Quickstart Guide
Get the QECSync SDK installed and run your first surface-code syndrome decode in under 15 minutes.
Prerequisites
- Python 3.10 or higher
- QECSync SDK access credentials (request via the access form)
- A calibration JSON file from your quantum hardware provider (or use the included synthetic noise generator)
Installation
Once you have received your access credentials, install QECSync from the private PyPI endpoint:
terminal
$ pip install qecsync \
--extra-index-url https://pkg.qecsync.com/simple/ \
--index-url https://pypi.org/simple/
Successfully installed qecsync-0.9.2
Verify the installation:
terminal
$ python -c "import qecsync; print(qecsync.__version__)"
0.9.2
Step 1 — Build a noise model
The noise model captures your device's per-qubit and per-gate error characteristics. You can load it from a calibration export or build a synthetic depolarizing model for testing:
quickstart.py
from qecsync import NoiseModel
# Option A: from hardware calibration JSON
noise = NoiseModel.from_ibm_json("calibration.json")

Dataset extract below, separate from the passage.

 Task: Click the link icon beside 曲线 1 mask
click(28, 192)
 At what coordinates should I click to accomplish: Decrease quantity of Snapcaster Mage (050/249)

# Option B: synthetic depolarizing (for testing)
noise = NoiseModel.depolarizing(p=0.003, n_qubits=49)
Step 2 — Initialize the decoder
Create a DecoderEngine configured for code distance 5 and your noise model:
quickstart.py
from qecsync import DecoderEngine
eng = DecoderEngine(
algorithm="mwpm",
code_distance=5,
noise_model=noise
)
print(eng.weight_matrix.shape) # (49, 49)
Step 3 — Run a decode
Pass syndrome data (a 3D boolean array of shape [rounds, rows, cols]) to the decoder:
quickstart.py
import numpy as np
# Generate synthetic syndrome: 10 rounds of d=5 surface code
syndromes = np.random.randint(0, 2, size=(10, 4, 4), dtype=bool)
result = eng.decode_rounds(syndromes, rounds=10)
print(result.logical_correction) # PauliString("IIIII...")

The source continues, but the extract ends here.